Bishop decries Sri Lanka attack

Colombo, Sri Lanka - A Sri Lankan bishop has written to the Vatican accusing the country's navy of a grenade attack on a church in which a woman died and 40 others were hurt.

The church in Mannar was "desecrated", Bishop Rajappu Joseph said. Sri Lankan authorities deny involvement.

Meanwhile, Tamil rebels have demanded European Union truce monitors leave Sri Lanka after the EU banned the group.

The rebels also raised the spectre of suicide bombings, threatening to use "all resources" in the event of war.

'Innocent blood'

Reverend Rajappu Joseph Navy accused navy personnel of forcing their way into the Our Lady of Victory Church in Mannar last Friday.

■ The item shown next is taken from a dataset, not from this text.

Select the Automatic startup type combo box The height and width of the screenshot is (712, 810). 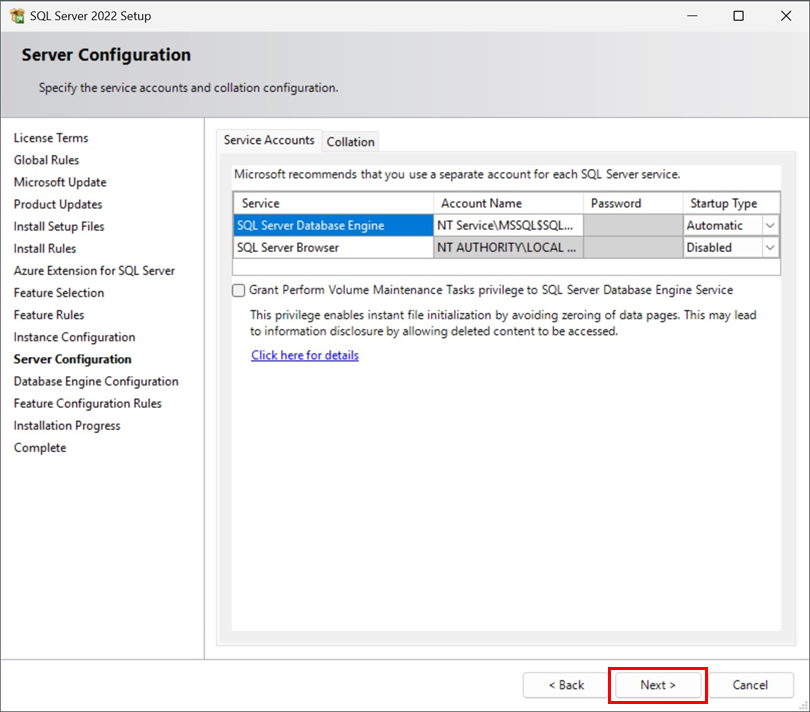point(731,225)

Tamil Tiger political leader SP Thamilselvan

We definitely will make use of all the weapons in our arsenal

The church "had been desecrated by innocent blood being shed by unjust aggressors, the Sri Lanka Navy", he told the Vatican.

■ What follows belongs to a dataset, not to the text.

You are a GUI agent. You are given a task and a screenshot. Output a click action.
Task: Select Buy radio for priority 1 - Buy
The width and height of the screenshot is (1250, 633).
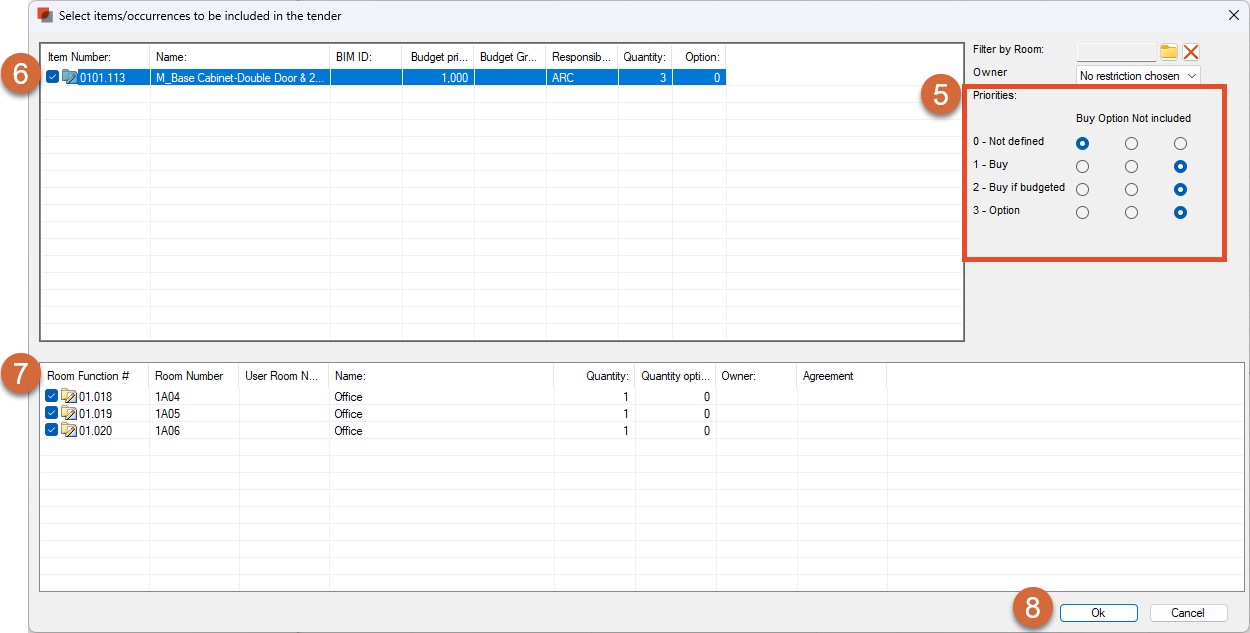1082,167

The government denies the allegations, but eyewitnesses described how the military attacked the church. An international aid worker also confirmed it.

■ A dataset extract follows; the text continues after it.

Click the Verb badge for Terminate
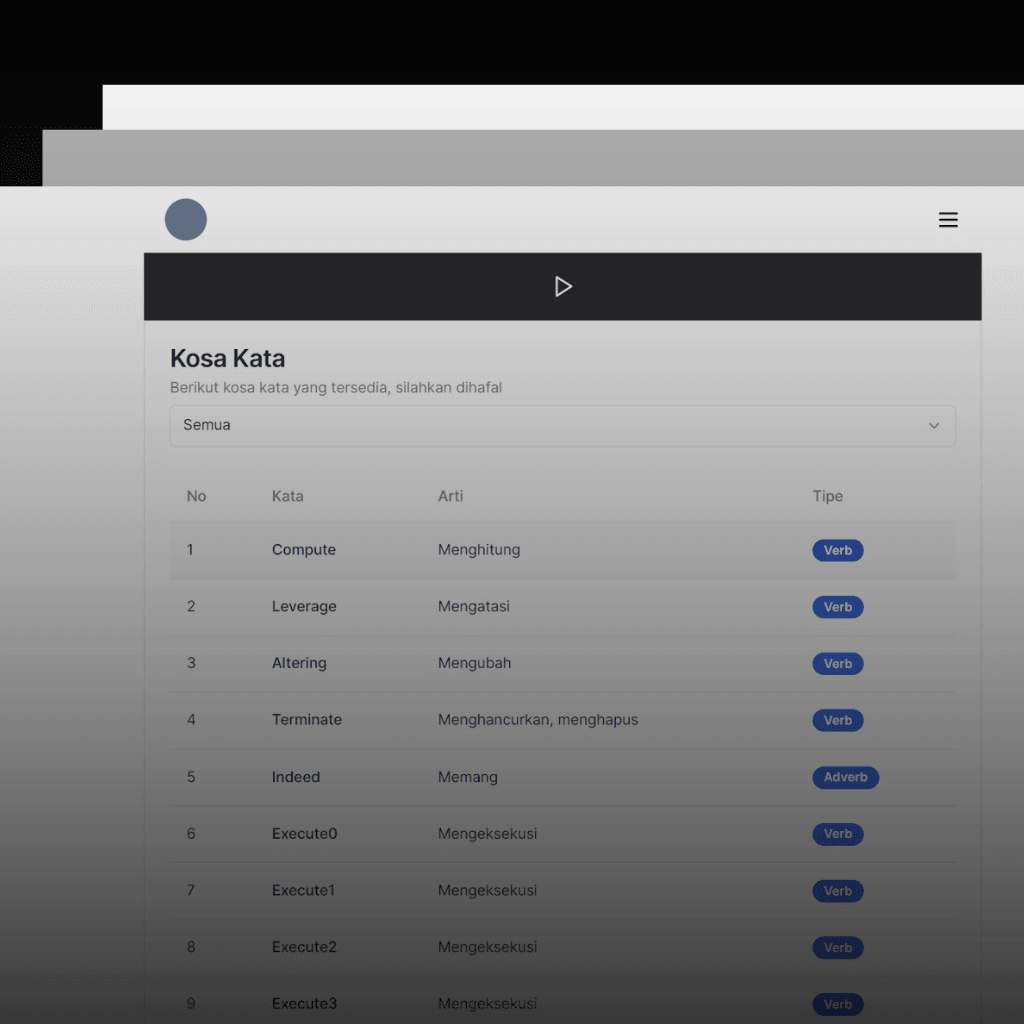The width and height of the screenshot is (1024, 1024). coord(837,720)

Some 200 people had been sheltering in the church when a grenade was thrown in.

The government says the church was caught in the middle of an exchange of fire after a major navy-rebel clash at sea.

On Wednesday, Norwegian ambassador Hans Brattskar met Tamil Tiger leaders in the rebel-controlled northern town of Kilinochchi.

A Norway embassy official said that the rebels had said monitors from Sweden, Finland and Denmark would have to leave the Sri Lankan Monitoring Mission which oversees a tattered four-year-old truce.

"They don't accept SLMM members from countries which have proscribed them as a terrorist organisation," Erik Ivo Nurnberg of the Norwegian embassy is quoted as saying by Reuters.

'Ready for war'

The truce has been described by Tamil Tiger political leader SP Thamilselvan as "just a piece of paper that has no meaning at all".

In an interview with the Associated Press, Mr Thamilselvan also said they would use all means necessary in the event of all-out war.

"We definitely will make use of all the weapons in our arsenal - not only weapons but manpower," he said.

Asked if this meant suicide bombings, he said: "In facing war... of course we will use all our resources."

Violence in Sri Lanka has claimed hundreds of lives since late last year.

The rebels have been fighting for an independent Tamil homeland for over two decades. More than 60,000 people have died.